The Orphan Queen (The Orphan Queen #1)(51)



“I will believe you. Tell me.”

“It’s just a rumor,” said the boy. “I didn’t see it.”

“Take me to someone who did.”

The guards led me to a nearby tent with a goat tethered outside. One man darted inside, and I caught the edges of his whisper. “Black Knife is here. He’s going to stop the wraith. He’s going to save us all.”

I entered the small space, which was lit with a few candle stubs. Next to the guard who’d shown me in, a woman sat amid a mountain of blankets. Though she appeared young enough to be my mother, she was hunched, as if she’d hurt her back, or had carried heavy loads for many years. Her expression was grim, with traces of kindness. “Black Knife.”

I stepped away from the shelter’s door and assumed Black Knife’s posture. Shoulders back, feet hip-width apart, arms over my chest.

“You want to know what I saw.”

“Every detail.”

“I was forbidden from speaking of it.”

“By whom?”

“The Liadian king. His men.”

“They’re dead now. Tell me.”

She offered a slight bow. “Before the wraith hit, I was a maid in a lord’s country home. Everyone was talking about those barriers like they were the answer, but I knew the truth. The supposed alchemists the king hired to build the barriers were all flashers taken from their homes and put to work pouring magical energy into the walls. I was one of them. But”—she held up her hands, as though trying to appease me—“I don’t use magic now. What use is making myself float? I did only what my king ordered. I could not refuse.”

She could have refused, but he might have had her killed for it.

“What happened then?” I asked.

She lowered her hands. “When the walls were finished, we were sent home. The magic barrier seemed to work for a time, but eventually, the wraith broke through. People were angry. Afraid. Many fled immediately, but some of us were trapped by the very barriers we’d helped create. From the house where I was trapped, I watched the wraith break through the walls. Pieces flew into the nearby lake. It was called Mirror Lake.”

There were probably a hundred lakes called that. It didn’t mean anything. “The lake with the pieces of the barrier is the source of the rumors?”

“Yes.” She slumped deeper into her blankets. “I saw the water erupt. It cleaned the wraith right out of the surrounding land. That’s everything I remember.”

The guard cleared his throat. “I heard that the light of another world shines through the lake now. Others have said the water boils all year around, or the water sucks in the wraith every night so the surrounding land is clean.”

“I see. Is that all?”

They plied me with a few more nonsense rumors before I left the tent and refugee camp. When I was sure no one was watching, I climbed over the city wall and made my way through the Flags.

By the time I reached Thornton, the eastern horizon had turned purple and the silhouettes of mountains were just visible. I had to hurry back to the palace, but first, I needed to grab a few supplies.

I stopped in quiet shops, lifting a sleeping roll and sturdy breeches and bags of dried travel rations. I was out of the area just as the clock tower chimed five and owners began making their way toward their businesses.
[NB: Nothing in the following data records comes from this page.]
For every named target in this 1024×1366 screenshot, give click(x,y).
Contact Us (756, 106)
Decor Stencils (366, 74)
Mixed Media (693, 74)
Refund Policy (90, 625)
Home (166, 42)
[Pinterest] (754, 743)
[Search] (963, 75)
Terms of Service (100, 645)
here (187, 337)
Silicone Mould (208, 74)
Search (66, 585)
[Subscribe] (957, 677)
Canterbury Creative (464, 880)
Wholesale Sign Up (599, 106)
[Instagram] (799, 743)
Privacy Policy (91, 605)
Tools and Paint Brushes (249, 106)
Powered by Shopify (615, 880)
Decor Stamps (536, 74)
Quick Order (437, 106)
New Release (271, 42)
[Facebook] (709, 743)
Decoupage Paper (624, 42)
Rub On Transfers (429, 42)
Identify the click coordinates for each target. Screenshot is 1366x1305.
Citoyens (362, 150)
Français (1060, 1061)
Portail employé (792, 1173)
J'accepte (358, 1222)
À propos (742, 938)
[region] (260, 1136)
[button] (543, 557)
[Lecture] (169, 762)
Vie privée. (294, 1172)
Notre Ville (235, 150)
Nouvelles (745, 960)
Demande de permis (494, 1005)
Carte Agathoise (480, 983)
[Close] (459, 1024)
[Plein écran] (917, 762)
Hawksbill was trickier, with maids and servants awake to prepare for the day, but the deep gold rays of dawn left pockets of shadow. I stayed to those, ascending to my palace balcony just as light broke over it. I slipped into the room and let all my new belongings fall to the floor as I staggered into bed. Everything I’d learned tonight spun in my head, even as tension eased from my body and I fell closer to sleep.
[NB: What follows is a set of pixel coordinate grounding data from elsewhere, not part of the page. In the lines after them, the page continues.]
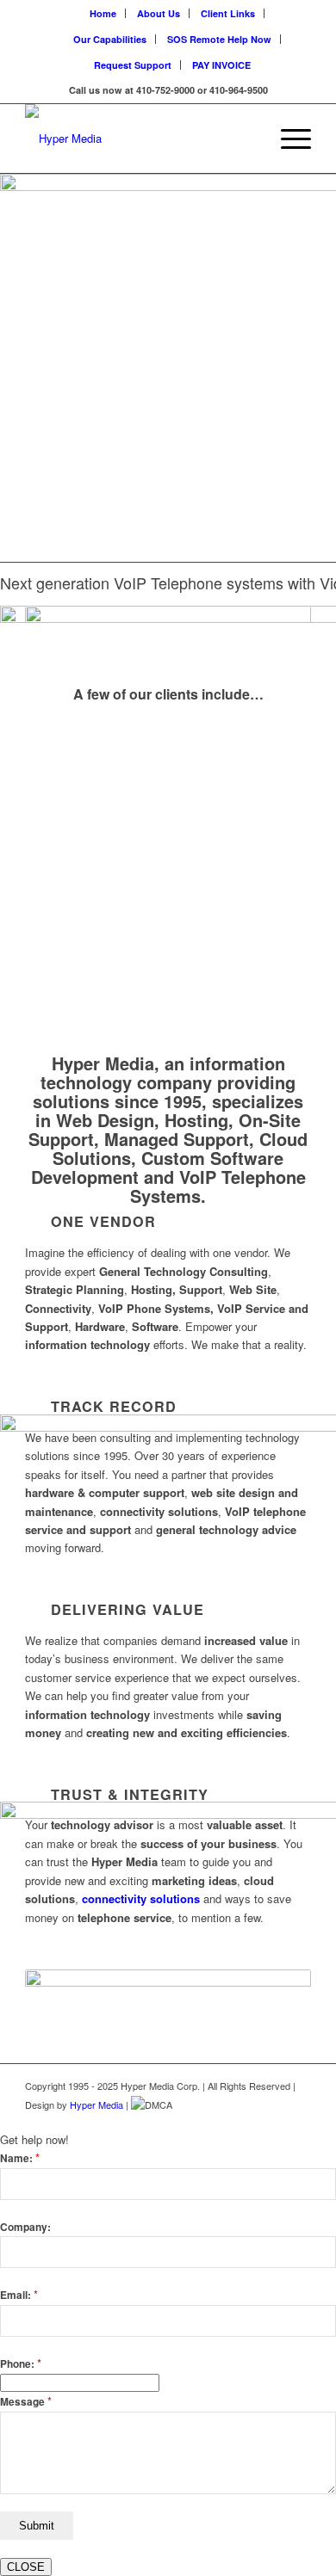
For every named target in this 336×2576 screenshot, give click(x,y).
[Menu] (287, 138)
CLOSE (26, 2567)
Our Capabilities (109, 39)
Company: (25, 2227)
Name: (20, 2158)
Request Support (132, 65)
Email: (19, 2295)
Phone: (20, 2364)
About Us (158, 13)
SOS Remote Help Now (219, 39)
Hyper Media (96, 2104)
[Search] (247, 138)
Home (103, 13)
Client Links (228, 13)
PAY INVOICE (221, 65)
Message (26, 2401)
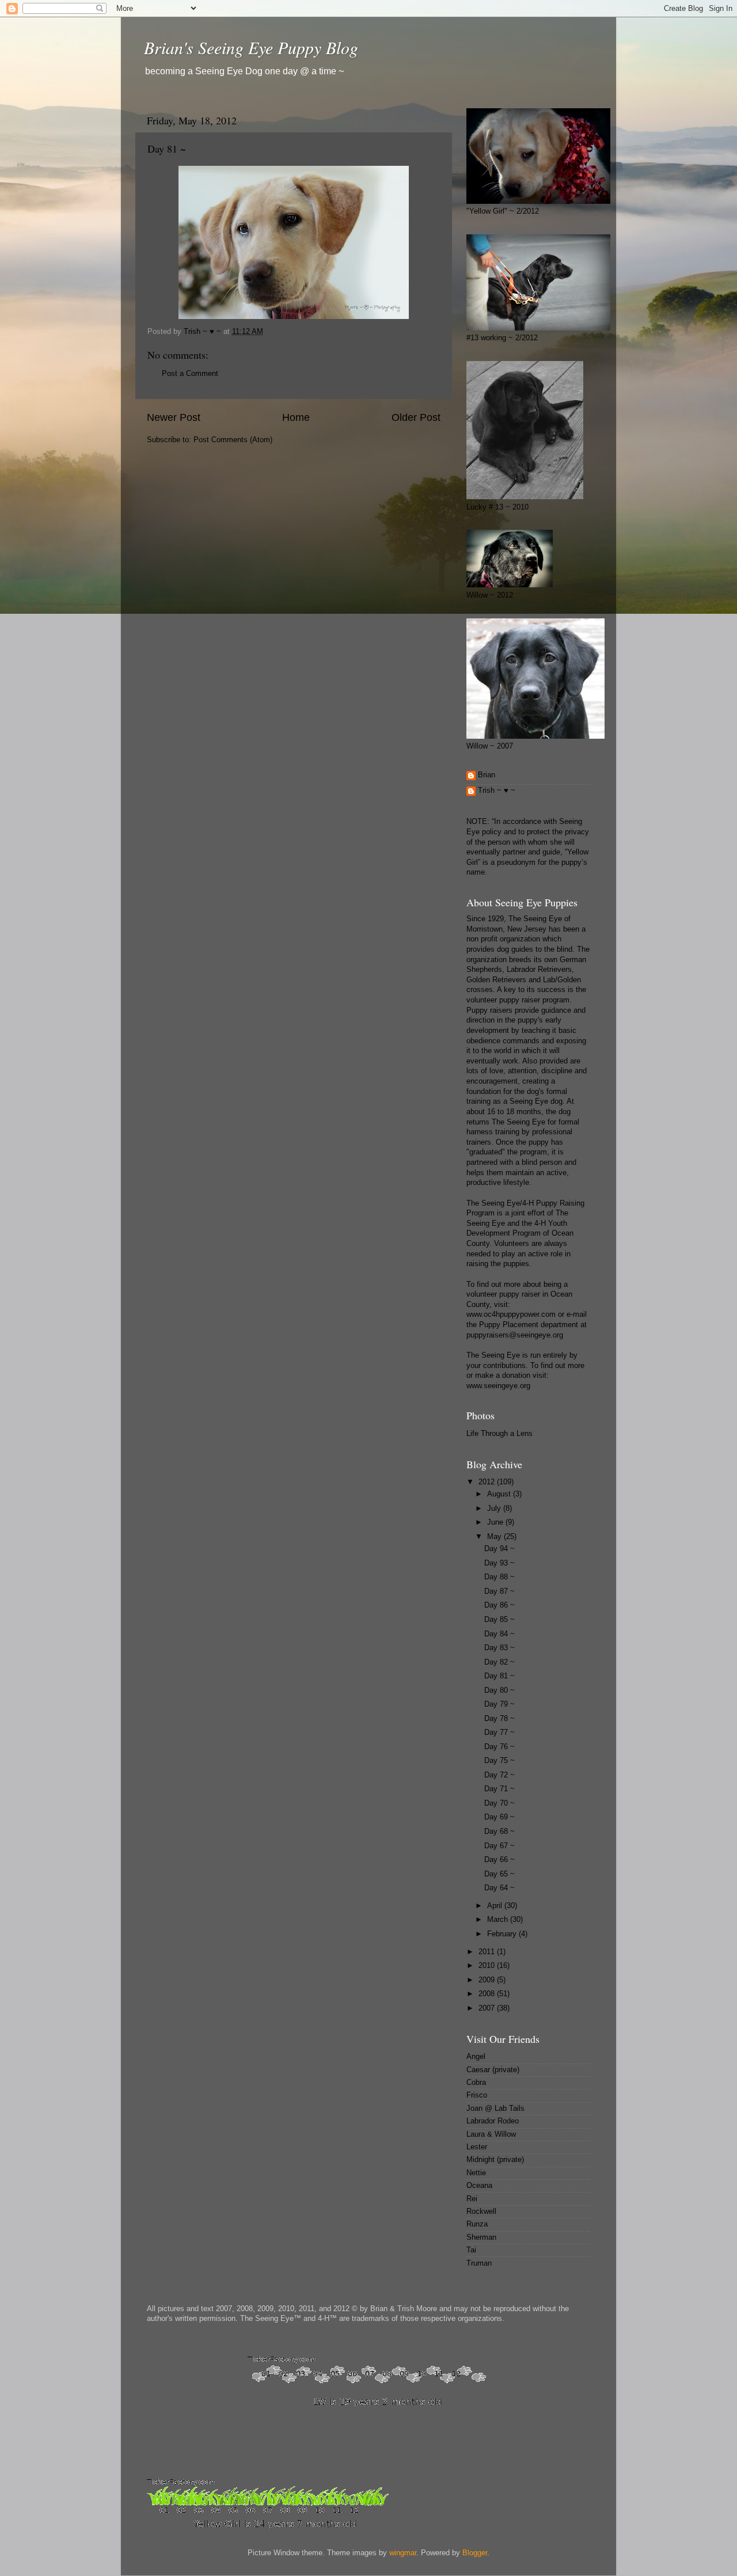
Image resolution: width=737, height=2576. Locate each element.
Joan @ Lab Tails (495, 2108)
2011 (487, 1952)
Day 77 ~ (499, 1732)
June (496, 1522)
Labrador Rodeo (492, 2121)
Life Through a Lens (499, 1434)
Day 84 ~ (499, 1634)
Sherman (481, 2237)
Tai (471, 2250)
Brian (486, 775)
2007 (487, 2008)
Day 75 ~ (499, 1761)
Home (296, 417)
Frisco (476, 2095)
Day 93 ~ (499, 1563)
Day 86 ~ (499, 1605)
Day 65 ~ (499, 1874)
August (500, 1494)
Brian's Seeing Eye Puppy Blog (251, 47)
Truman (479, 2263)
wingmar (402, 2553)
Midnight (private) (495, 2160)
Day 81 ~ (499, 1676)
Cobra (476, 2083)
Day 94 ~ (499, 1549)
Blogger (474, 2553)
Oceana (479, 2186)
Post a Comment (190, 374)
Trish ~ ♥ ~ (496, 791)
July (495, 1508)
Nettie (476, 2173)
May (495, 1537)
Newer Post (173, 417)
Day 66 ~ (499, 1860)
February (503, 1934)
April (495, 1906)
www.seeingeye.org (498, 1386)
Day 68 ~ (499, 1831)
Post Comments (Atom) (232, 440)
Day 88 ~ (499, 1577)
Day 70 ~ (499, 1803)
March (498, 1920)
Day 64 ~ (499, 1888)
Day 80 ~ (499, 1690)
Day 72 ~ (499, 1775)
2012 (487, 1482)
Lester (476, 2147)
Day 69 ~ (499, 1817)
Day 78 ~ (499, 1719)
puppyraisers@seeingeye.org (514, 1335)
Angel (475, 2057)
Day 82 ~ (499, 1662)
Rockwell (481, 2212)
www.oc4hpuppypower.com (511, 1314)
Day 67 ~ (499, 1846)
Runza (477, 2224)
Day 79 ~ (499, 1704)
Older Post (416, 417)
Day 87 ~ (499, 1591)
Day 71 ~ (499, 1789)
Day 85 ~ (499, 1620)
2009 (487, 1980)
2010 (487, 1966)
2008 (487, 1994)
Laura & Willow (491, 2134)
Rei (471, 2199)
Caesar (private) (492, 2070)
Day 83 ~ (499, 1648)
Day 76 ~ (499, 1747)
No wonder the prince’s wraith mitigation committee wanted to keep that place on the map confidential.

Liadia had broken the Wraith Alliance, but did anyone even know what the results were, let alone what they meant?

It seemed no one was interested enough to find out.

No one but me.





EIGHTEEN


PALACE SOCIAL LIFE kept me engaged most days, but a few times I managed to disguise myself and sneak into the city to secure travel aboard a caravan to West Pass Watch. But for my plan to succeed, I needed Melanie’s help.

It had been a week that we’d been avoiding each other since the incident in the Peacock Inn, and I’d seen only traces of Melanie’s existence: food eaten, notes lying on the table, invitations sorted. Once, we’d run into each other in the sitting room and stared as though we were strangers, until we awkwardly edged around the perimeter and went opposite ways.

I couldn’t let that happen now. I had to catch her. I had to speak with her.

With twenty minutes until a maid came to finish preparing us for dinner—one we both had to attend—I sneaked into her room and waited.

“We need to talk,” I said as she pushed opened the bedroom door.

Her room was half the size of mine, dominated by a large canopied bed and wardrobe. Light streamed in through the window, reflecting in a handful of mirrors. Melanie crossed the room quickly and sat on her bed.

She pushed aside a few books about the origins of the Houses and didn’t once make eye contact with me. “I’ve already had the drop location changed.” Her tone was stiff.